For a single season, Heroes was a fun TV show. Somehow, it stayed on for another three seasons, but I didn’t stick around to find out why. The equally boring Heroes Reborn reboot is on its way out, bringing with it yet another surprisingly good tie-in game that makes great use of the license. Wait, what?
The only reason I decided to give Gemini: Heroes Reborn a look is this tweet:
Psi-Ops and Stranglehold—Psi-Ops especially—are overlooked games from the last few generations, so invoking either of them is one way to get me curious.

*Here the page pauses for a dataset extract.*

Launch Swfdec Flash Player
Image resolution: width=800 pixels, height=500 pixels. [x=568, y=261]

I have no idea how Gemini: Heroes Reborn ties into the larger mythology that I stopped caring about years ago—and I don’t care. There was, apparently, also a mobile game called Enigma, but let’s be honest: you haven’t heard of it, either!
You play Cassandra, a girl seeking answers about her—wait for it—past. Her friend stumbles into info about her parents, leading them to a mysterious facility in the mountains. The “abandoned” facility is unexpectedly full of guards, and while attempting to avoid them, Cassandra falls into the facility, awakening her latent superpowers. This was the moment when I was ready to turn off Gemini: Heroes Reborn off and move on, but that’s when it got interesting.

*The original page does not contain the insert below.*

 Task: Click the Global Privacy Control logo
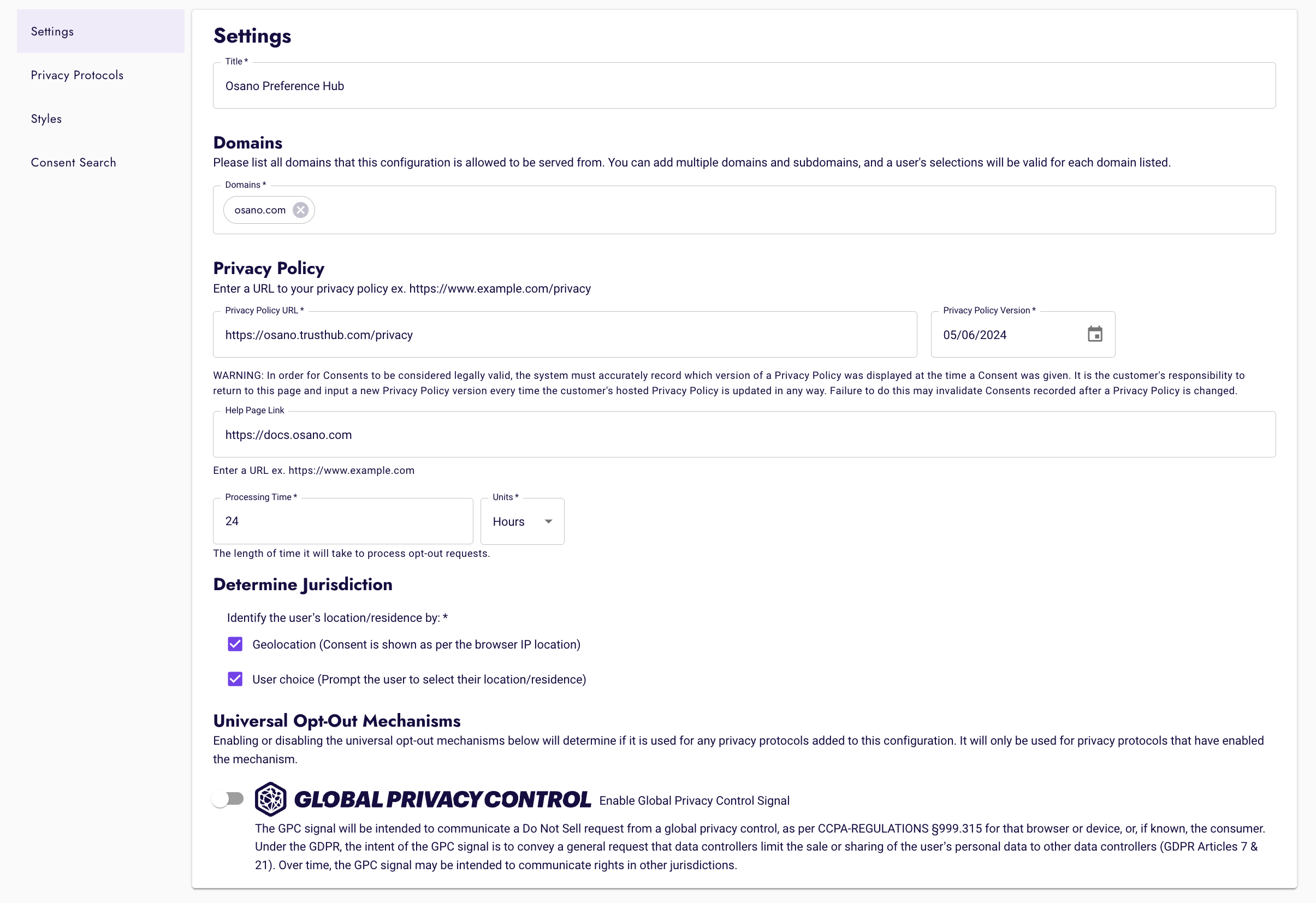[423, 799]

Cassandra’s powers are related to time and space manipulation, with your arsenal quickly expanding in the game’s opening hour. At first, she’s able to glimpse between two time periods: the present and a specific past, when the facility was still running. Soon, she can physically transport between the two periods at will, allowing her to evade nosy guards by literally disappearing.
Now you see me, now you don’t!
The guards in Gemini: Heroes Reborn are preposterously stupid, and exist merely for the player to toy with. It takes a ton of bullets to take you down, and while you can’t warp away from a guard if you’re right in front of their face, all it takes is rounding the corner to vanish and watch your health immediately refill.

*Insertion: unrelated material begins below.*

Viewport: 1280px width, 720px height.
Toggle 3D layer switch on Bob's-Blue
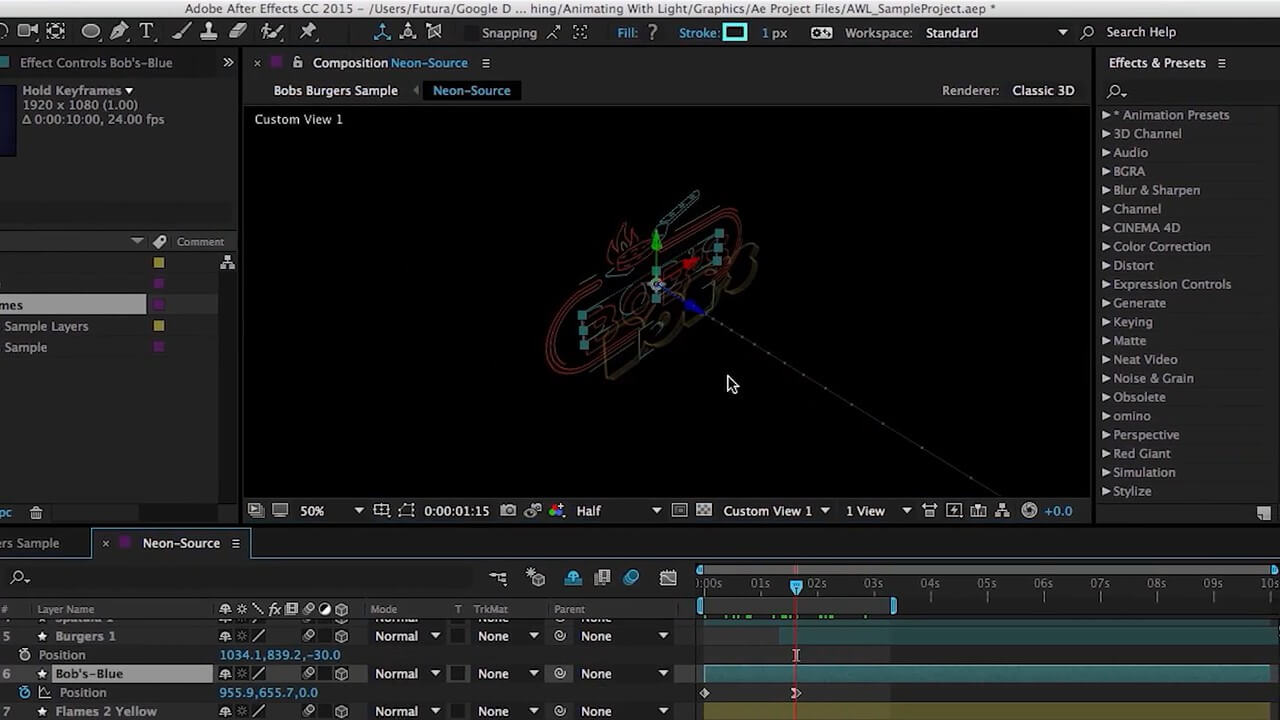pos(341,674)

That’s OK, though; the powers you’re given are cool as hell, and rather than wait to give you more, they just keep stacking up and giving you more rad shit.
Next up is telekinesis, letting you fling objects around the room, rip grates off the wall, and open inconveniently locked shutters. While throwing a filing cabinet at someone’s head is funny a few times, here’s where I found my fun:
Yep, I’m an asshole.
It’s not long before slowing time enters the mix, letting Cassandra to both leap extraordinary distances and pull off my favorite strategy so far: stopping bullets.
This takes a few steps to pull off. One, players wait for the enemy to raise its gun. Two, start slowing time, which works on a timer. Three, as the enemy fires, Cassandra raises her hand to stop the bullet and send it flying backwards. You’re even allowed to specifically aim where the bullet goes: head, leg, whatever.
Sorry, buddy.
I’m not gonna argue Gemini: Heroes Reborn is anything profound, but it surprised the heck out of me. It’s fun! And though the world’s rigged in favor of you doing whatever you want, that’s exactly what I found so pleasing about it; the powers are nicely varied so that players can try a bunch of different things and see what happens. It’s good enough that I’m probably going to finish a Heroes-based video game in the next few days, which is more than I could say 24 hours ago.
It’s really too bad this game even has Heroes associated with it. Most people aren’t gonna give it a chance because who the heck is gonna play a Heroes game?